The preceding description of the energy transfer cross section emphasizes the importance of knowing the potential function describing the particular ion–atom or atom–atom interaction of interest. Without accurate knowledge of the potential function, further description of the collision process and the ensuing defect structure become impossible. Unfortunately, explicit evaluation of the integral in Eq. (1.76) is possible only for simple potential functions. But before looking further at the various potential functions and their application in determining the energy transfer cross section , we must first consider the different possible classes of ions and their corresponding energies.

Classification of Ions

There are three important classes of ions in ion–atom collisions. The first is light energetic ions with E _i > 1 MeV. The second is highly energetic (E _i ∼ 10² MeV) heavy ions such as fission fragments (M ~ 10²). The third is lower energy heavy ions that may be produced by an accelerator or appear as a recoil that results from an earlier high-energy collision. The energy of these recoils is generally less than 1 MeV.

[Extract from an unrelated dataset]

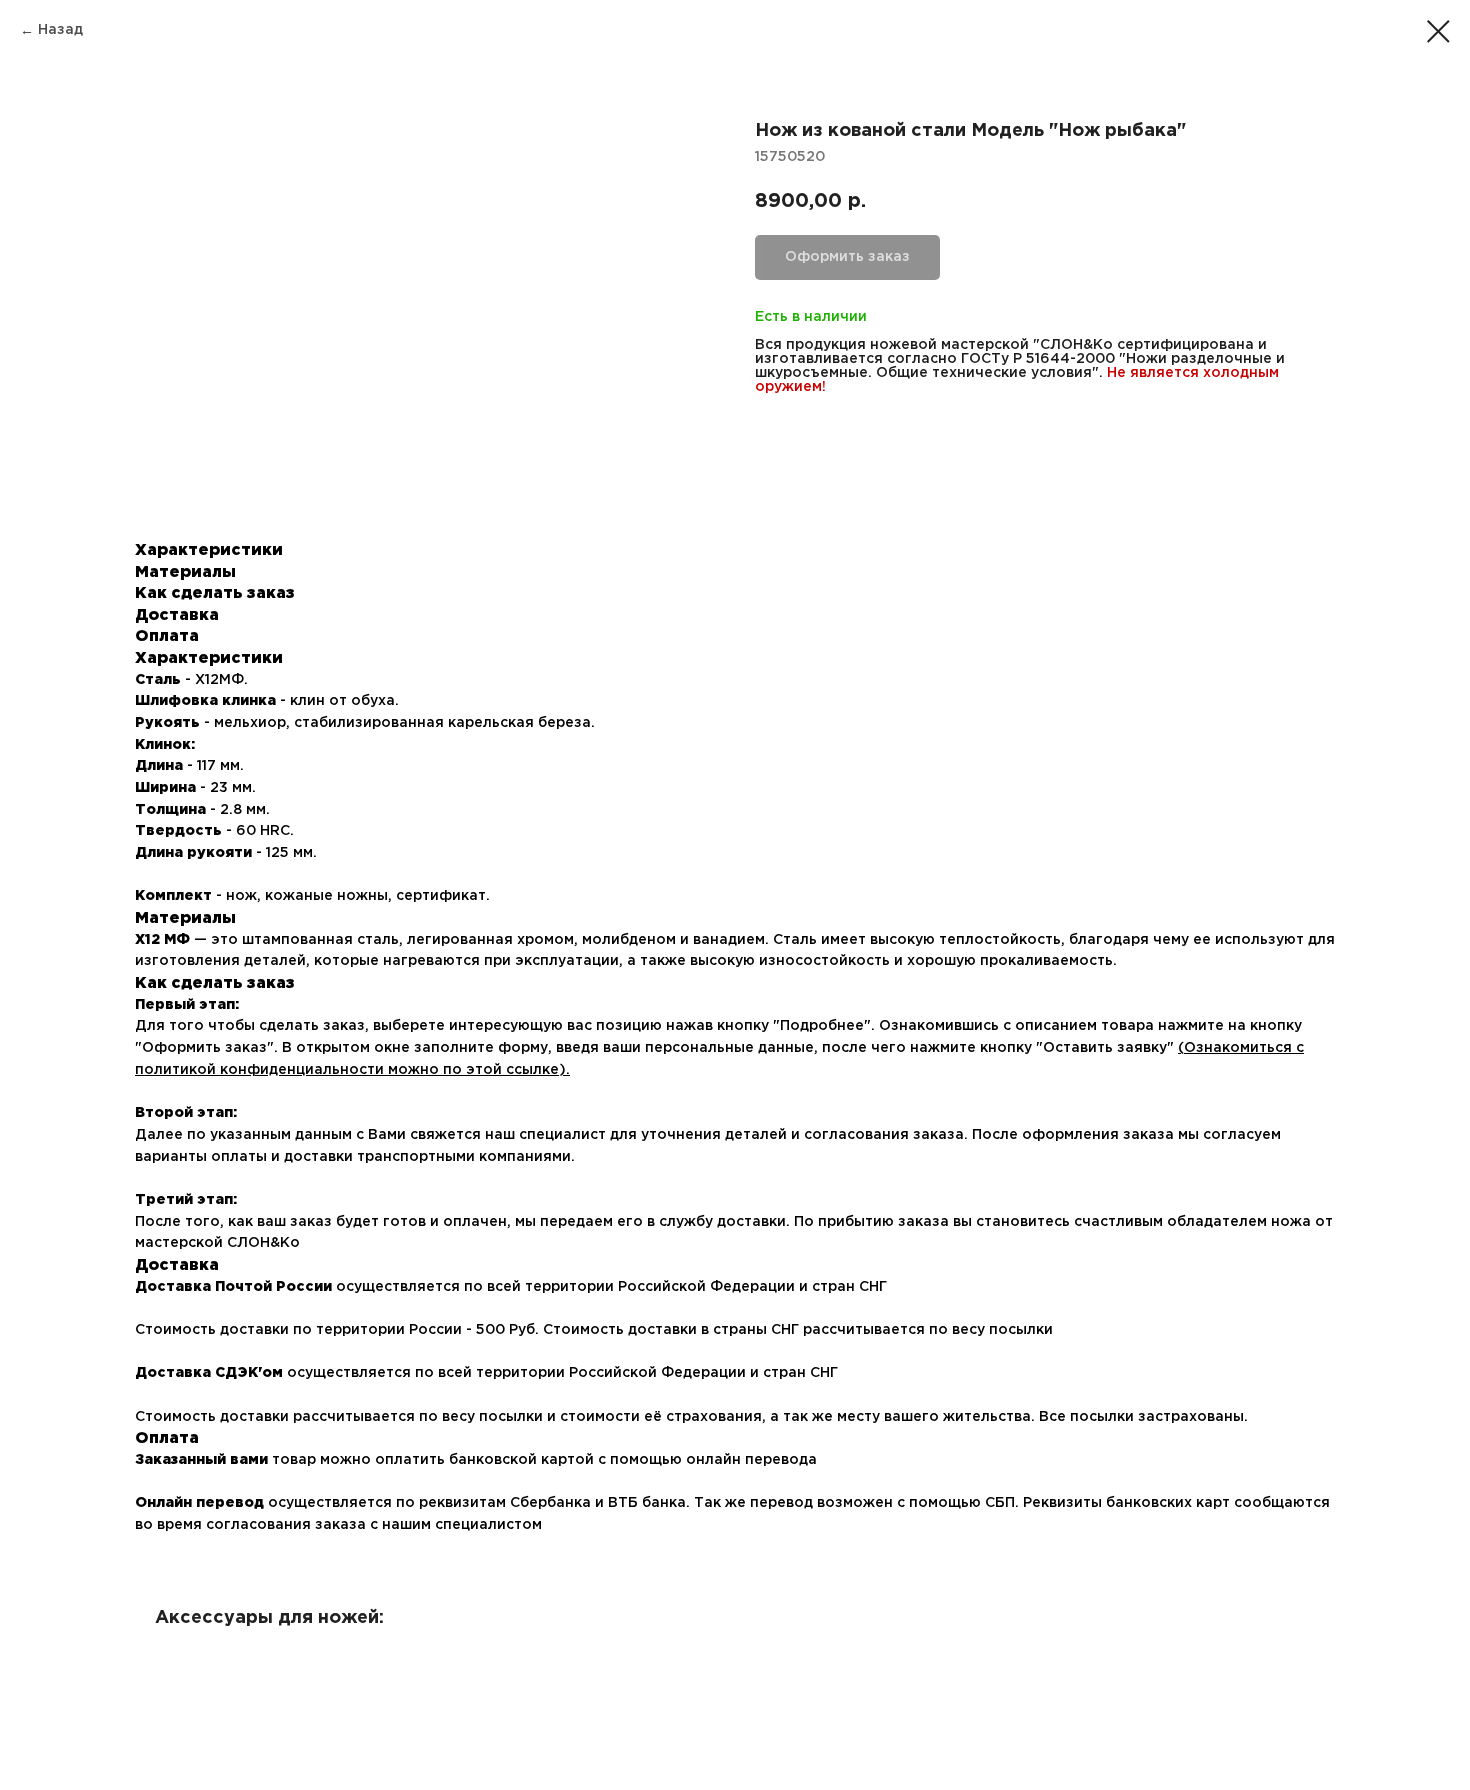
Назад (60, 30)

For each of these interactions, we must decide on the most appropriate potential function . A convenient guide is ρ/a, the ratio of the distance of closest approach to the screening radius as a function of the recoil energy, T. A rough graph of ρ/a versus T is provided in Fig. 1.12 to aid in the selection of the most appropriate potential . The three curves represent ions of each of the three classes just discussed: (1) 20 MeV protons, (2) 70 MeV fission fragments, and (3) 50 keV Cu ions. Curve (1) collisions apply to the regime where ρ ≪ a and the simple Coulomb potential is adequate. Curve (2) collisions that are head-on will have ρ ≪ a also. But for glancing collisions, ρ ∼ a and the screened Coulomb potential is most appropriate. Curve (3) represents the region where a < ρ ≪ 5a and the inverse square potential or Brinkman potential would apply since both the Born–Mayer and screened Coulomb terms must be accounted for.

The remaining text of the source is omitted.